- **What needs to be done**
Could you filter the listing for lines with the word "computer" and return them?

- **Data for analysis**
'''

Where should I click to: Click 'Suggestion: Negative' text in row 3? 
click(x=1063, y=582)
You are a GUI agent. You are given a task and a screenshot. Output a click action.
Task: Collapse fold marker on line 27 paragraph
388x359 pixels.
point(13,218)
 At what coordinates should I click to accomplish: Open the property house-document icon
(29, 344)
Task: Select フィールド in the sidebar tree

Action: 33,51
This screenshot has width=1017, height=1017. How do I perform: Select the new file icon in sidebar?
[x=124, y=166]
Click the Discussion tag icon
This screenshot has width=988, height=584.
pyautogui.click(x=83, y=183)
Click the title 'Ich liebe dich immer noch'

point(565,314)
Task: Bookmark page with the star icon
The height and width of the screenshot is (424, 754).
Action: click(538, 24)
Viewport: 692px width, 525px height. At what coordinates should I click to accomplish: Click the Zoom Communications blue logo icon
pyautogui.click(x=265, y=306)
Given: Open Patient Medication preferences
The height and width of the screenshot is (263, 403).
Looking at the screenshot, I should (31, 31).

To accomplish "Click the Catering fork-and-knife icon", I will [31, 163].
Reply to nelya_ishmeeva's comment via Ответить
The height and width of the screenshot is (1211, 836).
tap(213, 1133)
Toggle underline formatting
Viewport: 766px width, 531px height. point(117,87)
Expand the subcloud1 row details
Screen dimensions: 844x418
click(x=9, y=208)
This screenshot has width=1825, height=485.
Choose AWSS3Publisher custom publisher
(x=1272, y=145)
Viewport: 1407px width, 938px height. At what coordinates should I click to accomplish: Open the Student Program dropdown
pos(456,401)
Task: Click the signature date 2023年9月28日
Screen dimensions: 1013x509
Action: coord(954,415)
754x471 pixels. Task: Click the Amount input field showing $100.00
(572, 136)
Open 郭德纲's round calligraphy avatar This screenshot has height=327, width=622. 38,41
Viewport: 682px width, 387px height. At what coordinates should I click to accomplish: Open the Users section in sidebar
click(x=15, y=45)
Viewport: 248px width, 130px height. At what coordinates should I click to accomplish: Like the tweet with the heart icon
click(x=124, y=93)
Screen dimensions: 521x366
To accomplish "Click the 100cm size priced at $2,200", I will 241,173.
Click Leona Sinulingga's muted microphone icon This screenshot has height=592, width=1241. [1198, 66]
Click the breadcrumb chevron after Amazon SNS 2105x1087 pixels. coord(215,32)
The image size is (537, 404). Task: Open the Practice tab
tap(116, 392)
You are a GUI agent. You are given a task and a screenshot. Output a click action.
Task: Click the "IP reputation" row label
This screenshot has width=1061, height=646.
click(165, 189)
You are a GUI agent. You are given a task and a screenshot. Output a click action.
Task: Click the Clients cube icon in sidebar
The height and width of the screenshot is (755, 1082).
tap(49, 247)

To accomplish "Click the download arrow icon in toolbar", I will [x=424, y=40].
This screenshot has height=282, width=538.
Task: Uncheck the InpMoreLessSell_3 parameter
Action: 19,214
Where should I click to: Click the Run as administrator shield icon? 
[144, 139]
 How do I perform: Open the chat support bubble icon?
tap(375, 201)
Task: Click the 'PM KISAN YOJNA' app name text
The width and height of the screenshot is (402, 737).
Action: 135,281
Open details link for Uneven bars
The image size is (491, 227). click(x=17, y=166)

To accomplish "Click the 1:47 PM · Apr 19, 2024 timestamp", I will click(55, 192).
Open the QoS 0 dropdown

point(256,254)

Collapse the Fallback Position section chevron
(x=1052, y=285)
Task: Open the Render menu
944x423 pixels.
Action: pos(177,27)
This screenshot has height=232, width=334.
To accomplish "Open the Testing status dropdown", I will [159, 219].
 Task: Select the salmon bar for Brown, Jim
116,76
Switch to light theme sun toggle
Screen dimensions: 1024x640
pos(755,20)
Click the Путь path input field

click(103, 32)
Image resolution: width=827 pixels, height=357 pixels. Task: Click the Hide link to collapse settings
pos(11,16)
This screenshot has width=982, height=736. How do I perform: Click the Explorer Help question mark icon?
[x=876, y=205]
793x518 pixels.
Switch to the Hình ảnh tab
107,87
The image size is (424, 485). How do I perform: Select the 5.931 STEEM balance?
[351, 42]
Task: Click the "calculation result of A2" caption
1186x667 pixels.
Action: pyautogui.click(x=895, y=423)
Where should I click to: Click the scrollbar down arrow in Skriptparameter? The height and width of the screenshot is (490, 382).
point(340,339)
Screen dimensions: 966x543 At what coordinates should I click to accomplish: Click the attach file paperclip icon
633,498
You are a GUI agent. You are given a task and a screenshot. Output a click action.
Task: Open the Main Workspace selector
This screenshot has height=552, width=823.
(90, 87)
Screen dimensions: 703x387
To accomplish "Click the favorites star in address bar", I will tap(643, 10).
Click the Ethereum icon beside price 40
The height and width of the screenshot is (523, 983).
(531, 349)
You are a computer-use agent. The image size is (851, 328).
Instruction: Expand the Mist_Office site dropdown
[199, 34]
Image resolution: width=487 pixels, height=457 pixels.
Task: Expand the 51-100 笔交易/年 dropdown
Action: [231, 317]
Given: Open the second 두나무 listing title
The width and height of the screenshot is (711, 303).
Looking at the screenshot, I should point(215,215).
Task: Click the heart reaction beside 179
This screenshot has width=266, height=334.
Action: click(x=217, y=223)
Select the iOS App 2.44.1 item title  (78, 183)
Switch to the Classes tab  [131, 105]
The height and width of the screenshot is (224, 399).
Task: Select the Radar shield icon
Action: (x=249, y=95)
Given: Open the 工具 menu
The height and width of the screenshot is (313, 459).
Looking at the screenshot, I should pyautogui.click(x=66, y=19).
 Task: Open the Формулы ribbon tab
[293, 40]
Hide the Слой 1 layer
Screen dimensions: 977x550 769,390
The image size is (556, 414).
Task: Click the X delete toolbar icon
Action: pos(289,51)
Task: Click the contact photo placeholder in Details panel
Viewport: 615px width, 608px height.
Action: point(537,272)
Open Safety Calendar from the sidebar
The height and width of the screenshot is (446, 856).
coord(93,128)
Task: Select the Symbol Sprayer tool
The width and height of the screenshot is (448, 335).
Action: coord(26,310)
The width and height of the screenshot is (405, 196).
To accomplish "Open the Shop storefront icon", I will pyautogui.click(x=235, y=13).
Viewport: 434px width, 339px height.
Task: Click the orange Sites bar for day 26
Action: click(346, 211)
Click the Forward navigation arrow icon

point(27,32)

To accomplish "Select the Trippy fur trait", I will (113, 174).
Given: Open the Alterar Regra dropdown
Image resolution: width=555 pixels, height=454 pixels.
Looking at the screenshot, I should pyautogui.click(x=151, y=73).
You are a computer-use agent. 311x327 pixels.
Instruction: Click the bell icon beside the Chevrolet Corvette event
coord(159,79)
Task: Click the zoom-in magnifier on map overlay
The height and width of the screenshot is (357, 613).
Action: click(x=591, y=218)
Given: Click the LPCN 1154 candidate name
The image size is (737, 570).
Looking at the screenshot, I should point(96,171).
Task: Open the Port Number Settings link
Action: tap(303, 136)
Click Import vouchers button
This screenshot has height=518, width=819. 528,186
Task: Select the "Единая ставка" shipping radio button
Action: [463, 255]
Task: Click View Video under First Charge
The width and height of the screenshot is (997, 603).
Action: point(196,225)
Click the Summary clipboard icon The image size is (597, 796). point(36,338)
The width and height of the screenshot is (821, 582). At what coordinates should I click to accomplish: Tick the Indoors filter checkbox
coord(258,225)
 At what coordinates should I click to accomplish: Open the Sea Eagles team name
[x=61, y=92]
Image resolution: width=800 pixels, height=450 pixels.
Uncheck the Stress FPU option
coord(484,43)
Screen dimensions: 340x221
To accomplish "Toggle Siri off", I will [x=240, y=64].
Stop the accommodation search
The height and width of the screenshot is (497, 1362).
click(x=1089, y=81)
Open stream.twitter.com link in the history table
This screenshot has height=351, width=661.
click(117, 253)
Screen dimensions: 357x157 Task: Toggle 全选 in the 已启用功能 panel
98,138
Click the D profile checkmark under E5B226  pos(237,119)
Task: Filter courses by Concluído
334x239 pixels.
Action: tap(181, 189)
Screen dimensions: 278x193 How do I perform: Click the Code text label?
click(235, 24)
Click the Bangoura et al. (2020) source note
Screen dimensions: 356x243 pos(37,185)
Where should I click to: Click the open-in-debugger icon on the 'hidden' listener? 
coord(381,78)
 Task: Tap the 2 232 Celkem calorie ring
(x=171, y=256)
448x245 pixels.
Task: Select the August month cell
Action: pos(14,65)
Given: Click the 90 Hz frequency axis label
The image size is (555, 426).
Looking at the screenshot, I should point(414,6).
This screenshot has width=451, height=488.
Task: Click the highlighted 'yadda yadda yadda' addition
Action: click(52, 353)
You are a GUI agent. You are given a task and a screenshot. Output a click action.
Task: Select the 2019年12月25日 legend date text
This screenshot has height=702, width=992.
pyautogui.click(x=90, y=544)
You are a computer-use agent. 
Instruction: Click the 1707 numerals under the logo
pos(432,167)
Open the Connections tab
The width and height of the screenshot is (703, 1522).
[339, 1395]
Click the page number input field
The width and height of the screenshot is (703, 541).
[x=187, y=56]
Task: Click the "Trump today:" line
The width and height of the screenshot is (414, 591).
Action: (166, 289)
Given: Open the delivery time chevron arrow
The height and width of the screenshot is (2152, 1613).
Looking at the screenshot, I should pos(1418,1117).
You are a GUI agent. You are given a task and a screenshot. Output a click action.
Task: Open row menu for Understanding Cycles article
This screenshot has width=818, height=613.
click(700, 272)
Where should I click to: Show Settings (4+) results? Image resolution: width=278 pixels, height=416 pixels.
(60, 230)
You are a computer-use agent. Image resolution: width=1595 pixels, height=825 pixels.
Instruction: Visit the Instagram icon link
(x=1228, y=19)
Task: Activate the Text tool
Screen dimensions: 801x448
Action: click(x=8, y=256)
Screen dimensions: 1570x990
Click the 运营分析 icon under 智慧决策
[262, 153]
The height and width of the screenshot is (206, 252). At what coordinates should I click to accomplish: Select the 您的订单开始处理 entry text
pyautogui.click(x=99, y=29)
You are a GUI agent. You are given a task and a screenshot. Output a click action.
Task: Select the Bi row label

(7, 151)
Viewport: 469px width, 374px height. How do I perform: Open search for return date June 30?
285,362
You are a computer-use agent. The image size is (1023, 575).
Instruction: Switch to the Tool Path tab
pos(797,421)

'''

- **Answer to this exercise**
You are a computer-use agent. The image size is (851, 328).
You are a computer-use agent. 311x327 pixels.
You are a computer-use agent. 
You are a computer-use agent. Image resolution: width=1595 pixels, height=825 pixels.
You are a computer-use agent. The image size is (1023, 575).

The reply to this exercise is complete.